Dear Rose City Copwatch supporter,
We are writing to inform you that, as of November 4, 2012, Rose City Copwatch has disbanded.
This is not a decision that we made lightly, and it does not come as the result in any internal conflict or controversy. But over the past two years it has become increasingly clear to us that our model of organizing is ill-suited to our present context. Beginning with the period of unrest following Officer Ron Frashour’s murder of Aaron Campbell in 2010, and continuing through the Occupy protests and beyond, we have consistently found ourselves struggling to keep pace with events as they unfolded. Meanwhile, a larger and larger share of the attention of our membership and volunteers has been taken up with other projects that were better able to respond to the urgent needs of the present moment. Our efforts to reinvent the organization foundered, largely because we lacked a core group that could devote its full energy to the project. Rather than preserve the organization simply for the sake of preserving the organization, we have decided that the more responsible thing to do is to close it down and turn our attention elsewhere. There’s no lack of work to be done. . . .
–and the struggle continues. As a parting gesture, we intend to distribute our remaining resources among other organizations that continue to move us toward the goal of a world without police. Among those groups receiving what is left of our funds are Critical Resistance, Incite: Women of Color Against Violence, the Committee Against Political Repression, and the Rose Hips Medic Collective.

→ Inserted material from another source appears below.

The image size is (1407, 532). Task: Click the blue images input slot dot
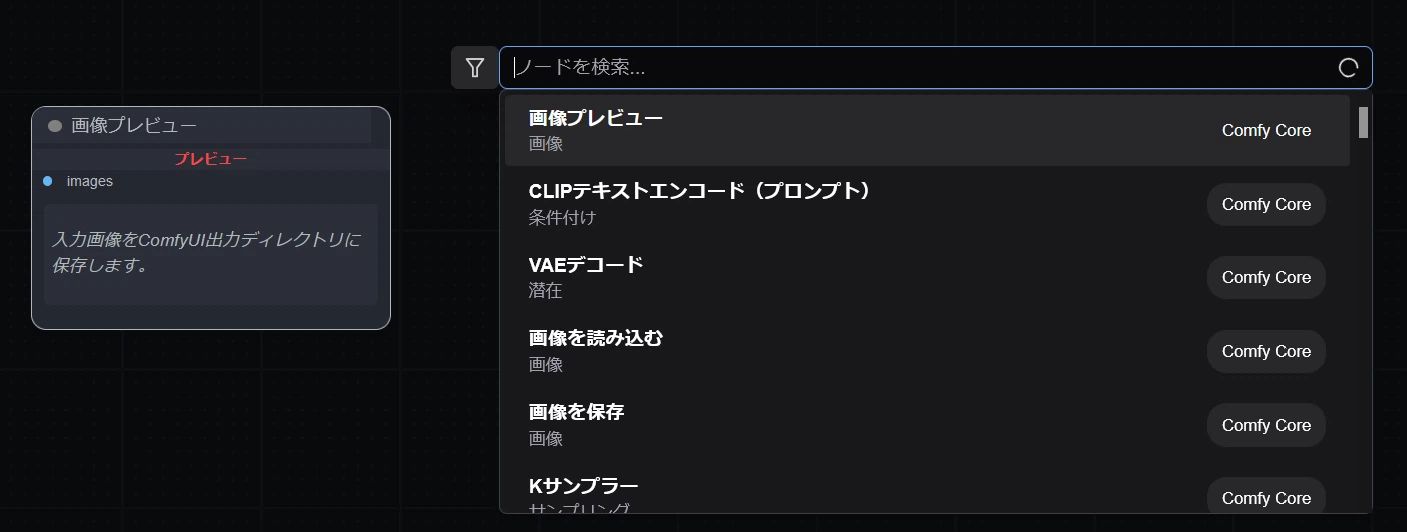pos(48,181)
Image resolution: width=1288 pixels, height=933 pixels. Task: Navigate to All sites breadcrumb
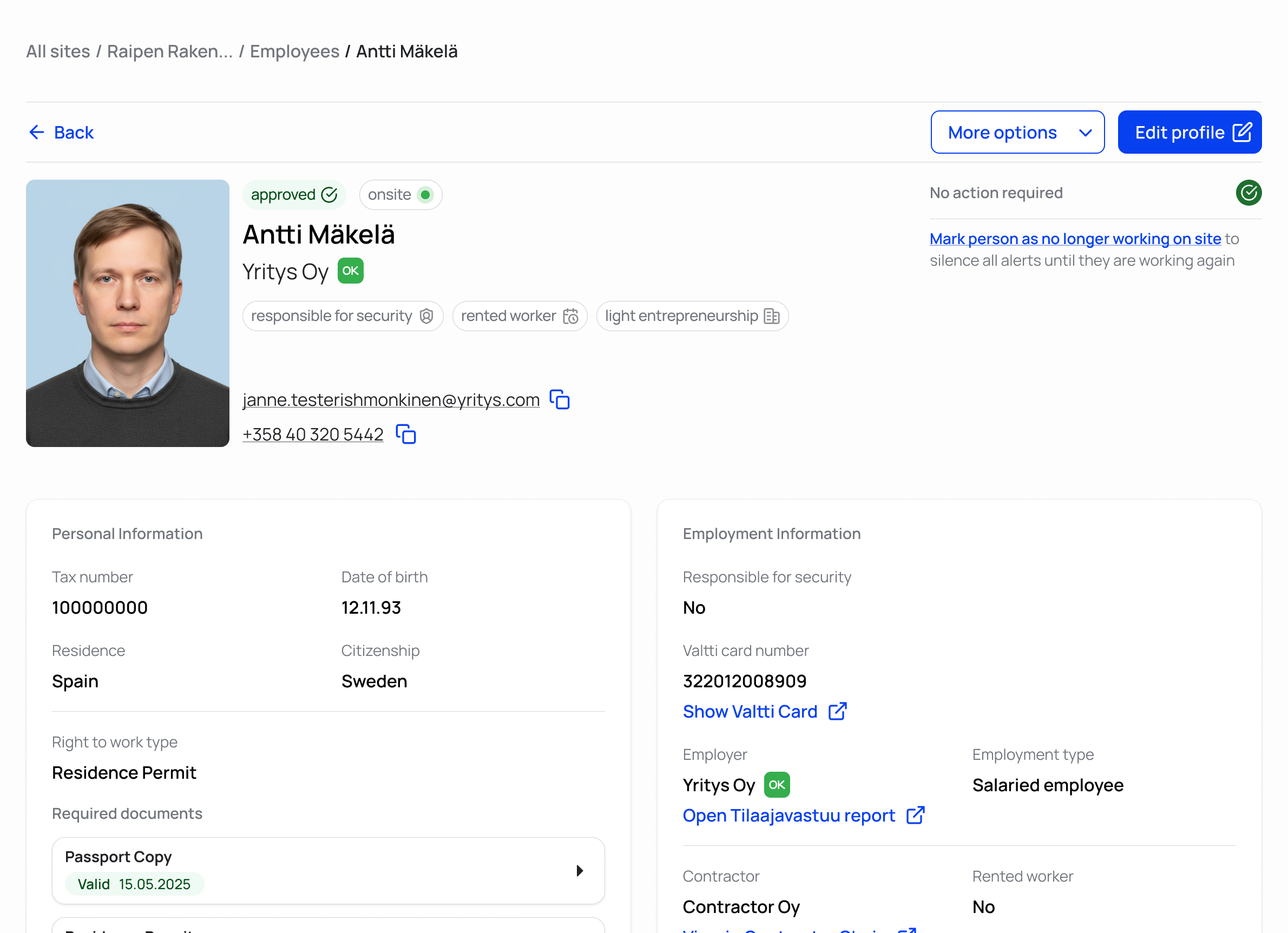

We want to stress that we do not view the end of our organization as a defeat. Rose City Copwatch came into existence under a very specific set of circumstances; that those circumstances have changed is, we believe, partly the result of our work. For almost a decade, we pushed the limits of what was possible in opposition to the police, staking out a position that was, at once, seeking to limit police violence immediately and also focused on the ultimate goal of abolition. During the period of our activity, though not by any means solely by our efforts, police abolition became an established point on the political spectrum, the idea of community-based alternatives to policing has spread across the left (and beyond), and the practice of copwatching has become commonplace even among people who don’t know that there’s a word for it. No one organization can take credit for those shifts, but we like to think we’ve done our part.
Of course, we’ve also made our share of mistakes. As the context changed, it brought to the surface many of the flaws in our organizing, the limits of our structure, and the weaknesses of our strategy. We’ve all learned much from the experience, and, as a final project, we will be releasing a critical self-assessment sometime next year. It is our hope that an honest accounting will aid the movement even after the organization is gone. We would like to see others learn, both from our successes and from our mistakes.
Finally, thank you for the support you have offered over the past several years. Rose City Copwatch was always a small group, but we knew that others were with us, doing their part to help the work along. Now, as our little group dissolves back into the much larger movement that produced it, we hope that you will take the opportunity to redouble your efforts and continue fighting for a just, free, and equal society.
Don’t waste any time with mourning. Organize!